__WHAT YOU SHOULD DO__
Beginning with the first entry, set down each one exactly as shown.

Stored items
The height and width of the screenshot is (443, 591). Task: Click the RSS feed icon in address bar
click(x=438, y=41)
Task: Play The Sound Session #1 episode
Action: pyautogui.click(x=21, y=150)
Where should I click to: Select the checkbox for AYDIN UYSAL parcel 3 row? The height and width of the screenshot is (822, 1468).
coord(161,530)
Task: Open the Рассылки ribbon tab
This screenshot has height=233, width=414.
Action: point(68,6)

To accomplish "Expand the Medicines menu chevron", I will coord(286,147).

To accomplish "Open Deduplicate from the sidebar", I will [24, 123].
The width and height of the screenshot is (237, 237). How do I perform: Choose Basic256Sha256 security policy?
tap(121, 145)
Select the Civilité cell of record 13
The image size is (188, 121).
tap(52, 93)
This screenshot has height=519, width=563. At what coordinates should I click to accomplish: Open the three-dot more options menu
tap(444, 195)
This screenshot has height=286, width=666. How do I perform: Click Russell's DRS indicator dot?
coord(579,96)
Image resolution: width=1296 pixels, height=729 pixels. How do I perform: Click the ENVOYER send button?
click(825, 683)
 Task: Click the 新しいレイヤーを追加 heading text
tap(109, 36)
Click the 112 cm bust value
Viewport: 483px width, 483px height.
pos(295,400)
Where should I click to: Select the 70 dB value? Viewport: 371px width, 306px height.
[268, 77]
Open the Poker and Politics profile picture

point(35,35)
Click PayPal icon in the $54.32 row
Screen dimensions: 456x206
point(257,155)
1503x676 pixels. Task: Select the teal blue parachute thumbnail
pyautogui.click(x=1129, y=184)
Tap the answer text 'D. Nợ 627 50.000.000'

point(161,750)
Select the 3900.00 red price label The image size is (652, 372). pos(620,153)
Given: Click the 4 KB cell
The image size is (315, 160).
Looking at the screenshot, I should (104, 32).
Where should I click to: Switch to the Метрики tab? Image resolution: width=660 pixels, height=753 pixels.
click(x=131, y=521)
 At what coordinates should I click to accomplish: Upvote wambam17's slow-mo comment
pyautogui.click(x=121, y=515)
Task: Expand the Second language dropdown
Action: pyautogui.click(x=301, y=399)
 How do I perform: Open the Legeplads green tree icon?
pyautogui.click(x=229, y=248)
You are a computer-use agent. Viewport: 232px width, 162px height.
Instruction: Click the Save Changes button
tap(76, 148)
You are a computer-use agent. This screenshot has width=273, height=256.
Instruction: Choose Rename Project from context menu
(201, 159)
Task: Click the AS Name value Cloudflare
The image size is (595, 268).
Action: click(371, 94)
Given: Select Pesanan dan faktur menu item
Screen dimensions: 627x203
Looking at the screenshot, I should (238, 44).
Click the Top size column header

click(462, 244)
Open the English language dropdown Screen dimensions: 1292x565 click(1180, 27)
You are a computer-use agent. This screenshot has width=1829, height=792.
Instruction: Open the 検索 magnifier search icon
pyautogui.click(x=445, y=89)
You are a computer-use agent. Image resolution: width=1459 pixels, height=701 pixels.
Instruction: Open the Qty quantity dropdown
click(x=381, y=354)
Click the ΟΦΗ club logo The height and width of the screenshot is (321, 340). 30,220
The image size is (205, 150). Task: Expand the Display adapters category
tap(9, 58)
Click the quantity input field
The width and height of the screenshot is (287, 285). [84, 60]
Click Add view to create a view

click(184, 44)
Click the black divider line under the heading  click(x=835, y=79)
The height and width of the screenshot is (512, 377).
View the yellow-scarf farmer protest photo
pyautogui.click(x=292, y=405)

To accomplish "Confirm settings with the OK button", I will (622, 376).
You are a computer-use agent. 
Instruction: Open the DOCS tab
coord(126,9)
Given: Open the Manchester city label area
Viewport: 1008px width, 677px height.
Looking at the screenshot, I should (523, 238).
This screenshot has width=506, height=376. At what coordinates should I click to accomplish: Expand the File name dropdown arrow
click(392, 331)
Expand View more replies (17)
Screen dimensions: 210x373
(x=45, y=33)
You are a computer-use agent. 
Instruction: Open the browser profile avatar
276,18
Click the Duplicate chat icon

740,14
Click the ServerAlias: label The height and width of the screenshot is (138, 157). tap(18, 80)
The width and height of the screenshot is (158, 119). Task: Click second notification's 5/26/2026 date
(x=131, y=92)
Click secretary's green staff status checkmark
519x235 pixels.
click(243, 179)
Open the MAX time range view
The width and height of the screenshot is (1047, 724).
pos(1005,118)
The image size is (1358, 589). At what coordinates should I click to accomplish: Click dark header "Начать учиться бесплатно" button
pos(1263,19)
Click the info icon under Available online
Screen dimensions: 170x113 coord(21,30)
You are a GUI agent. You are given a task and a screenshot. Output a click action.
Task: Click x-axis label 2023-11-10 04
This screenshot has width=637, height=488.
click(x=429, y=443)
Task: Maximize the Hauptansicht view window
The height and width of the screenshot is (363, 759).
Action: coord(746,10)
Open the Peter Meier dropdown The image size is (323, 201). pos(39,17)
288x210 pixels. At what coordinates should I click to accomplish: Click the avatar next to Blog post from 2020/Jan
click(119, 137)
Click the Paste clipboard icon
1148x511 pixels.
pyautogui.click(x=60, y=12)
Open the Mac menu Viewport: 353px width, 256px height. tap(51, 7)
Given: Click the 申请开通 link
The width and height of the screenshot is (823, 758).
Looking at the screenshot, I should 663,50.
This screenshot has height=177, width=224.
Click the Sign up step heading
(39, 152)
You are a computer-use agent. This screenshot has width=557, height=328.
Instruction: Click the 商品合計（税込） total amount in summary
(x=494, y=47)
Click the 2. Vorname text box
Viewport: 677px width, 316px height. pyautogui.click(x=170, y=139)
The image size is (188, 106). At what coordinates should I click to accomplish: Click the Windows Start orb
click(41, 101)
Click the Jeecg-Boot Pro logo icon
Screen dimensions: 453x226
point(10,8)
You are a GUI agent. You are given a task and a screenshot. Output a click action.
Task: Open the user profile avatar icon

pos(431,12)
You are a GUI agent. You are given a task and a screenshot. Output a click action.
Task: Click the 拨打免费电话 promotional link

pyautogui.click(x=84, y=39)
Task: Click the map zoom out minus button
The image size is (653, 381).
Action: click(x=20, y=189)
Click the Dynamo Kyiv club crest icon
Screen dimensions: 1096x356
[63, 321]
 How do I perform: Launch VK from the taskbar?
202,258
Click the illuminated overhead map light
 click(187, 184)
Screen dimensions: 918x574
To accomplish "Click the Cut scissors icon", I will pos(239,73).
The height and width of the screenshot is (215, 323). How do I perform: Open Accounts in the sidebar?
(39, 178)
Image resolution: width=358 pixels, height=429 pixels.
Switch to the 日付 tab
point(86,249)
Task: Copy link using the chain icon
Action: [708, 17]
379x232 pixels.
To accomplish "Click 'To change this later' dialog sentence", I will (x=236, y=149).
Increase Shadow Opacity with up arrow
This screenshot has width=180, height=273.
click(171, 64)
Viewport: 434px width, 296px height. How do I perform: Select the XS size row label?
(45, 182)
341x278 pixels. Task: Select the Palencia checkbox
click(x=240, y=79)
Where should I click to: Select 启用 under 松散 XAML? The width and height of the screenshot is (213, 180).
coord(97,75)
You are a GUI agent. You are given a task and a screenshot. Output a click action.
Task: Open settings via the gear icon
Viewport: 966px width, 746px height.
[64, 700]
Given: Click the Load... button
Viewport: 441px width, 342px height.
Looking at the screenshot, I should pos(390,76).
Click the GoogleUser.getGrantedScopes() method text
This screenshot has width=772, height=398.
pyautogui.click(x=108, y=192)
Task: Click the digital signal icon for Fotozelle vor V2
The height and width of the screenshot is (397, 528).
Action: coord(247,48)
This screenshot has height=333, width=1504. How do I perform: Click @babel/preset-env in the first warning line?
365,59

__REPLY TO THE EXERCISE__
The height and width of the screenshot is (443, 591). Task: Click the RSS feed icon in address bar
click(x=438, y=41)
Task: Play The Sound Session #1 episode
Action: pyautogui.click(x=21, y=150)
Where should I click to: Select the checkbox for AYDIN UYSAL parcel 3 row? The height and width of the screenshot is (822, 1468).
coord(161,530)
Task: Open the Рассылки ribbon tab
This screenshot has height=233, width=414.
Action: point(68,6)

To accomplish "Expand the Medicines menu chevron", I will coord(286,147).

To accomplish "Open Deduplicate from the sidebar", I will [24, 123].
The width and height of the screenshot is (237, 237). How do I perform: Choose Basic256Sha256 security policy?
tap(121, 145)
Select the Civilité cell of record 13
The image size is (188, 121).
tap(52, 93)
This screenshot has height=519, width=563. At what coordinates should I click to accomplish: Open the three-dot more options menu
tap(444, 195)
This screenshot has height=286, width=666. How do I perform: Click Russell's DRS indicator dot?
coord(579,96)
Image resolution: width=1296 pixels, height=729 pixels. How do I perform: Click the ENVOYER send button?
click(825, 683)
 Task: Click the 新しいレイヤーを追加 heading text
tap(109, 36)
Click the 112 cm bust value
Viewport: 483px width, 483px height.
pos(295,400)
Where should I click to: Select the 70 dB value? Viewport: 371px width, 306px height.
[268, 77]
Open the Poker and Politics profile picture

point(35,35)
Click PayPal icon in the $54.32 row
Screen dimensions: 456x206
point(257,155)
1503x676 pixels. Task: Select the teal blue parachute thumbnail
pyautogui.click(x=1129, y=184)
Tap the answer text 'D. Nợ 627 50.000.000'

point(161,750)
Select the 3900.00 red price label The image size is (652, 372). pos(620,153)
Given: Click the 4 KB cell
The image size is (315, 160).
Looking at the screenshot, I should (104, 32).
Where should I click to: Switch to the Метрики tab? Image resolution: width=660 pixels, height=753 pixels.
click(x=131, y=521)
 At what coordinates should I click to accomplish: Upvote wambam17's slow-mo comment
pyautogui.click(x=121, y=515)
Task: Expand the Second language dropdown
Action: pyautogui.click(x=301, y=399)
 How do I perform: Open the Legeplads green tree icon?
pyautogui.click(x=229, y=248)
You are a computer-use agent. Viewport: 232px width, 162px height.
Instruction: Click the Save Changes button
tap(76, 148)
You are a computer-use agent. This screenshot has width=273, height=256.
Instruction: Choose Rename Project from context menu
(201, 159)
Task: Click the AS Name value Cloudflare
The image size is (595, 268).
Action: click(371, 94)
Given: Select Pesanan dan faktur menu item
Screen dimensions: 627x203
Looking at the screenshot, I should (238, 44).
Click the Top size column header

click(462, 244)
Open the English language dropdown Screen dimensions: 1292x565 click(1180, 27)
You are a computer-use agent. This screenshot has width=1829, height=792.
Instruction: Open the 検索 magnifier search icon
pyautogui.click(x=445, y=89)
You are a computer-use agent. Image resolution: width=1459 pixels, height=701 pixels.
Instruction: Open the Qty quantity dropdown
click(x=381, y=354)
Click the ΟΦΗ club logo The height and width of the screenshot is (321, 340). 30,220
The image size is (205, 150). Task: Expand the Display adapters category
tap(9, 58)
Click the quantity input field
The width and height of the screenshot is (287, 285). [84, 60]
Click Add view to create a view

click(184, 44)
Click the black divider line under the heading  click(x=835, y=79)
The height and width of the screenshot is (512, 377).
View the yellow-scarf farmer protest photo
pyautogui.click(x=292, y=405)

To accomplish "Confirm settings with the OK button", I will (622, 376).
You are a computer-use agent. 
Instruction: Open the DOCS tab
coord(126,9)
Given: Open the Manchester city label area
Viewport: 1008px width, 677px height.
Looking at the screenshot, I should (523, 238).
This screenshot has width=506, height=376. At what coordinates should I click to accomplish: Expand the File name dropdown arrow
click(392, 331)
Expand View more replies (17)
Screen dimensions: 210x373
(x=45, y=33)
You are a computer-use agent. 
Instruction: Open the browser profile avatar
276,18
Click the Duplicate chat icon

740,14
Click the ServerAlias: label The height and width of the screenshot is (138, 157). tap(18, 80)
The width and height of the screenshot is (158, 119). Task: Click second notification's 5/26/2026 date
(x=131, y=92)
Click secretary's green staff status checkmark
519x235 pixels.
click(243, 179)
Open the MAX time range view
The width and height of the screenshot is (1047, 724).
pos(1005,118)
The image size is (1358, 589). At what coordinates should I click to accomplish: Click dark header "Начать учиться бесплатно" button
pos(1263,19)
Click the info icon under Available online
Screen dimensions: 170x113 coord(21,30)
You are a GUI agent. You are given a task and a screenshot. Output a click action.
Task: Click x-axis label 2023-11-10 04
This screenshot has width=637, height=488.
click(x=429, y=443)
Task: Maximize the Hauptansicht view window
The height and width of the screenshot is (363, 759).
Action: coord(746,10)
Open the Peter Meier dropdown The image size is (323, 201). pos(39,17)
288x210 pixels. At what coordinates should I click to accomplish: Click the avatar next to Blog post from 2020/Jan
click(119, 137)
Click the Paste clipboard icon
1148x511 pixels.
pyautogui.click(x=60, y=12)
Open the Mac menu Viewport: 353px width, 256px height. tap(51, 7)
Given: Click the 申请开通 link
The width and height of the screenshot is (823, 758).
Looking at the screenshot, I should 663,50.
This screenshot has height=177, width=224.
Click the Sign up step heading
(39, 152)
You are a computer-use agent. This screenshot has width=557, height=328.
Instruction: Click the 商品合計（税込） total amount in summary
(x=494, y=47)
Click the 2. Vorname text box
Viewport: 677px width, 316px height. pyautogui.click(x=170, y=139)
The image size is (188, 106). At what coordinates should I click to accomplish: Click the Windows Start orb
click(41, 101)
Click the Jeecg-Boot Pro logo icon
Screen dimensions: 453x226
point(10,8)
You are a GUI agent. You are given a task and a screenshot. Output a click action.
Task: Open the user profile avatar icon

pos(431,12)
You are a GUI agent. You are given a task and a screenshot. Output a click action.
Task: Click the 拨打免费电话 promotional link

pyautogui.click(x=84, y=39)
Task: Click the map zoom out minus button
The image size is (653, 381).
Action: click(x=20, y=189)
Click the Dynamo Kyiv club crest icon
Screen dimensions: 1096x356
[63, 321]
 How do I perform: Launch VK from the taskbar?
202,258
Click the illuminated overhead map light
 click(187, 184)
Screen dimensions: 918x574
To accomplish "Click the Cut scissors icon", I will pos(239,73).
The height and width of the screenshot is (215, 323). How do I perform: Open Accounts in the sidebar?
(39, 178)
Image resolution: width=358 pixels, height=429 pixels.
Switch to the 日付 tab
point(86,249)
Task: Copy link using the chain icon
Action: [708, 17]
379x232 pixels.
To accomplish "Click 'To change this later' dialog sentence", I will (x=236, y=149).
Increase Shadow Opacity with up arrow
This screenshot has width=180, height=273.
click(171, 64)
Viewport: 434px width, 296px height. How do I perform: Select the XS size row label?
(45, 182)
341x278 pixels. Task: Select the Palencia checkbox
click(x=240, y=79)
Where should I click to: Select 启用 under 松散 XAML? The width and height of the screenshot is (213, 180).
coord(97,75)
You are a GUI agent. You are given a task and a screenshot. Output a click action.
Task: Open settings via the gear icon
Viewport: 966px width, 746px height.
[64, 700]
Given: Click the Load... button
Viewport: 441px width, 342px height.
Looking at the screenshot, I should pos(390,76).
Click the GoogleUser.getGrantedScopes() method text
This screenshot has width=772, height=398.
pyautogui.click(x=108, y=192)
Task: Click the digital signal icon for Fotozelle vor V2
The height and width of the screenshot is (397, 528).
Action: coord(247,48)
This screenshot has height=333, width=1504. How do I perform: Click @babel/preset-env in the first warning line?
365,59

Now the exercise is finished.